NEW YORK (CBSNewYork) – It’s a stunning discovery in these tough economic times: Hundreds of thousands of dollars worth of food that was supposed to be served in school cafeterias could go to waste unless the Department of Education quickly comes up with a plan to stop it from being dumped.

CBS2 political reporter Marcia Kramer has the exclusive details.

Hungry New Yorkers at a Brooklyn food pantry were stunned to learn about a CBS2 discovery: Nearly $800,000 worth of food warehoused by the Department of Education when schools were closed could end up in the garbage because it will expire before the fall. And it’s all because the DOE has not yet made any plans for what to do with it.

“Feed the poor people, and feed the poor people on the streets,” said Brooklyn resident Alla Kapustina.

“Instead of putting it in the garbage at the end of the summer, they can bring it to us,” Ruven Diaz, manager at the Masbia Soup Kitchen Network.

At issue are what sources tell CBS2 are nearly 20,000 cases of cheese breakfast bagels, pizza products, cheese and other items that are set to expire sometime this summer. Under Department of Education guidelines, some food expires six months after it is manufactured. The cheese breakfast bagels in a school cafeteria were manufactured on Feb. 7. They expire in early August.

“Food pantries and soup kitchens all over the city can make use of them.
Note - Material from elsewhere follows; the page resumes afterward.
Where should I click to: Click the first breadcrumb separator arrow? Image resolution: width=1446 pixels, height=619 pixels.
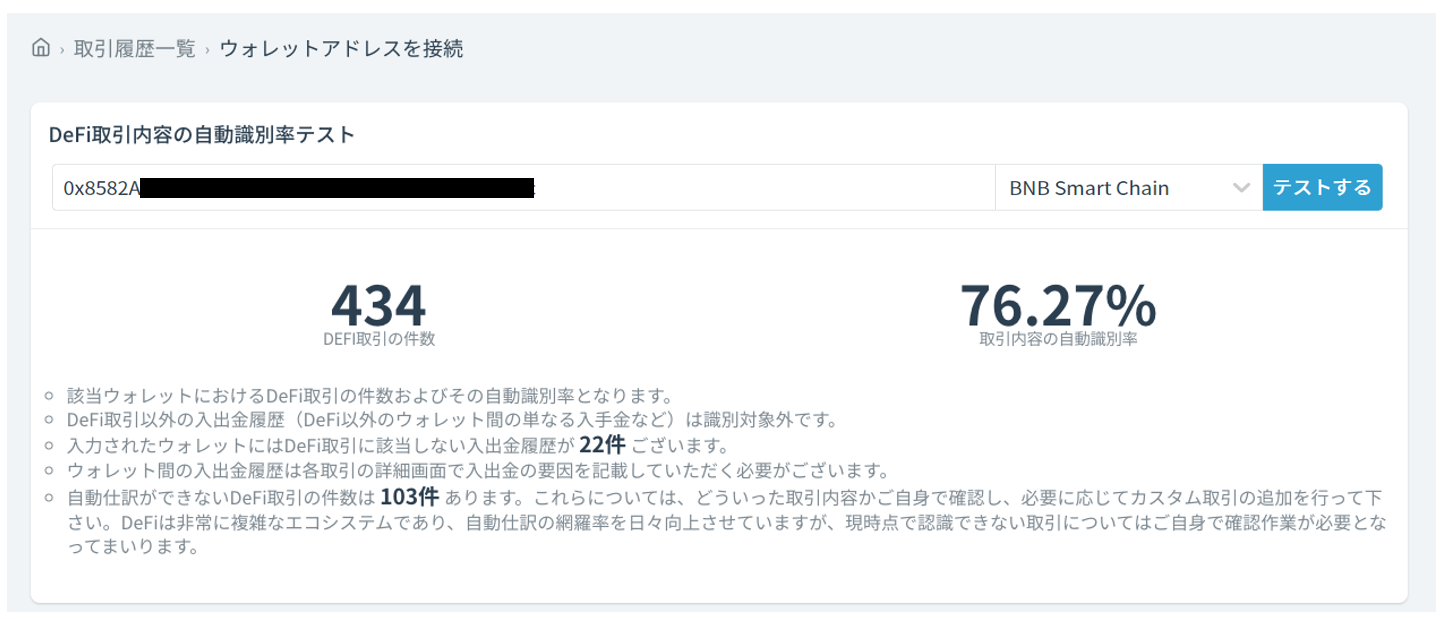62,50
We’re seeing a 500% increase in demand, so that supply would be a blessing for all of us,” said Alexander Rapaport, executive director of the Masbia Soup Kitchen Network.
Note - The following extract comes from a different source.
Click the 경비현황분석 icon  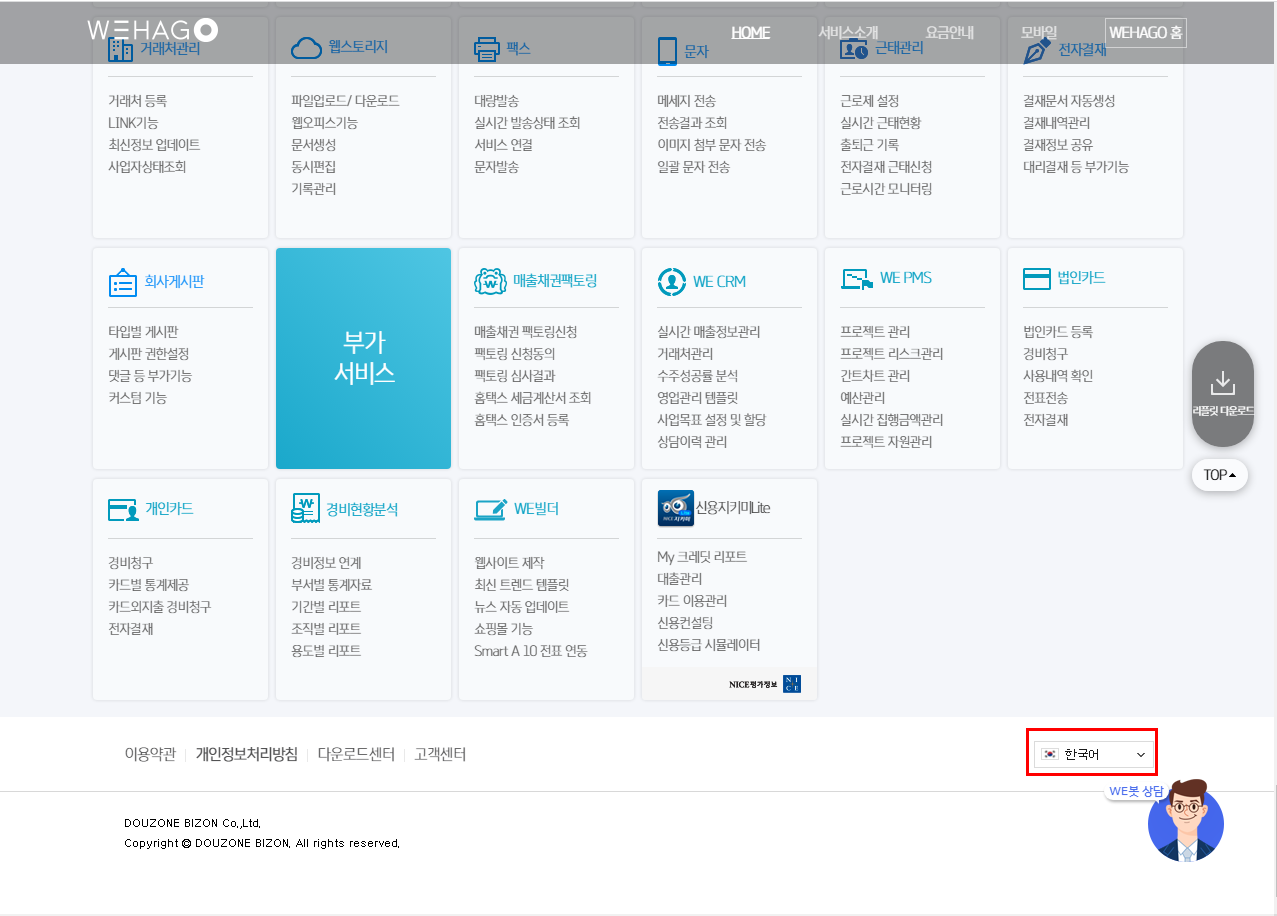(305, 508)
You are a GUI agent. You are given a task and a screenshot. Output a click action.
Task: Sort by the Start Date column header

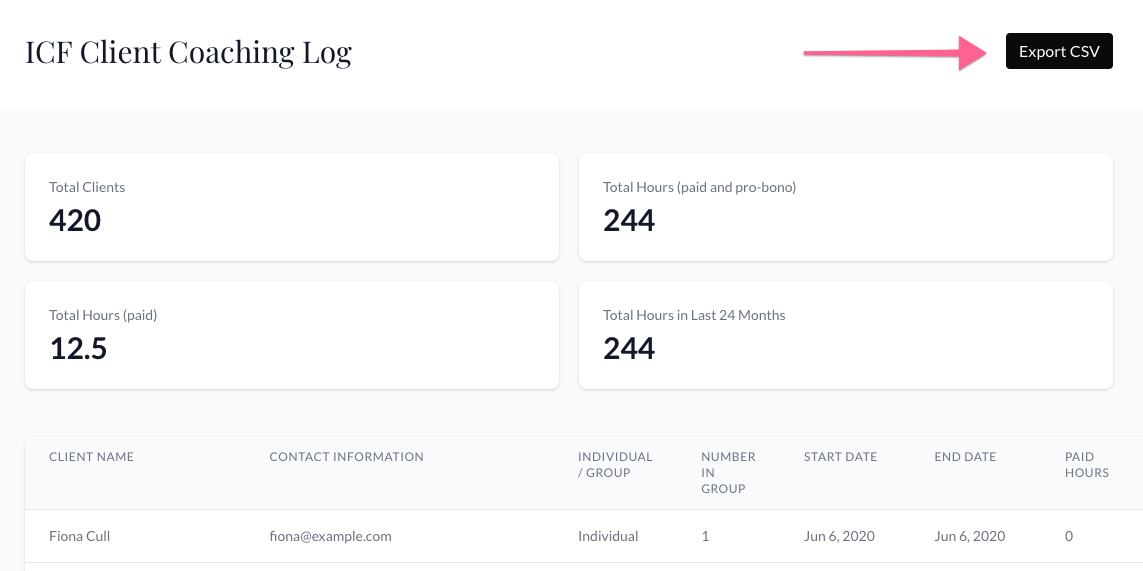coord(840,457)
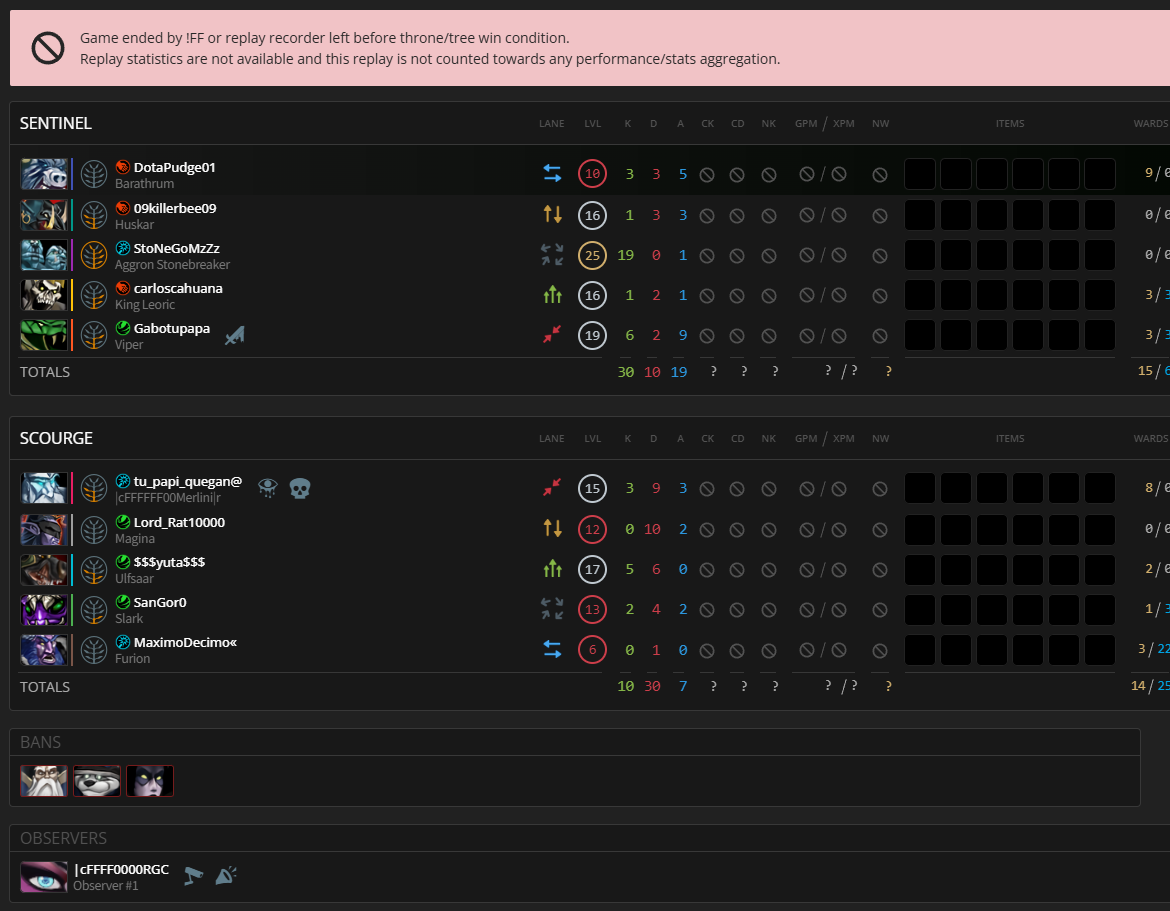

Public officials are outraged – especially Assemblyman Felix Ortiz – who passed legislation empowering the Department of Education to donate all unused food. He wants the chancellor and the mayor to develop a plan to put the food to good use.

“To hear this news makes me angry and upset, because we have so many communities, my own district in Sunset Park and Red Hook, who need the food and I think it’s imperative that they take these actions now,” Ortiz said.

City Council education chair Mark Treyger suggest the food be donated to help homebound seniors who have complained about the quality of the food they receive.

“It would be an outrageous, outrageous waste of money and resources and food. Especially in this fiscal crisis, especially in this food insecurity crisis to let that food just expire,” Treyger said.

Resolving the issue could be complicated. A Department of Education Spokesman said the agency is trying to work out a plan to ensure the unused food in cafeteria freezers doesn’t go to waste.  But that’s only a small percentage of the food – the rest is in distributors’ warehouses.

The agency is questioning its responsibility for food ordered in anticipation of needs that changed drastically when schools were closed. The agency says its still trying to work that out.